There’s a brief firefight, and the unfortunate Charles is bashed off the edge by Booker before the preacher flees on an overhead set of rails called the ‘skyline’. Booker drinks from an abandoned bottle marked ‘Murder of Crows’ to gain the power used by the preacher, setting up the one-two punch combat familiar to the series. This time around, the powers seem less like a fistful of lightning and more like a screenful. They are more sensory weapons as well, seeming to change the whole tenor of a scene visually and aurally – though whether this is simply inspired art direction or a key part of their utility is unclear.

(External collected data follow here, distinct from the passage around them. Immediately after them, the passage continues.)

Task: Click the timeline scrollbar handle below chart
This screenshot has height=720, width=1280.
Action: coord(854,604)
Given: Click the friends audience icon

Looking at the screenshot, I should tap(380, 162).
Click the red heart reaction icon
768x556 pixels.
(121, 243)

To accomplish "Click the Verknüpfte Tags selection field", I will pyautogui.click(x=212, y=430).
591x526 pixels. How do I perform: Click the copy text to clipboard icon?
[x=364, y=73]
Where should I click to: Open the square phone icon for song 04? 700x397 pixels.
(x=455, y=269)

The promise of BioShock’s weapon set was one of experimentation, one that was never truly realised unless the player forced it. What the concept could do in this huge play area with destructible, floating buildings is a mouthwatering proposition.
DeWitt soon finds his way to a bar, and a fight – but one that only begins after the patrons have considered him for a few tense moments, which is a subtle touch. He shows off another power, levitating a shotgun from an assailant’s grip, turning it around in the air and blasting the man’s face, before pulling the gun into his own hands. The fight spills outside, Elizabeth turns up, you fry the remainder in an electric storm aided by the lady, who’s exhausted from her effort, and then the big man shows up.
The Big Daddy figure this time around is currently referred to as the ‘alpha’ or ‘handyman’. The porcelain fingers of his giant hand are a terrifying replacement for the Big Daddy’s more straightforward drill, and where there should be a face there’s instead what looks like a heart, fed by or feeding metal tubes that suspend it in space. The dysmorphia and weird combo of biology and rivets is bad enough; the intelligence implied by sadism and the intricate animation is terrifying.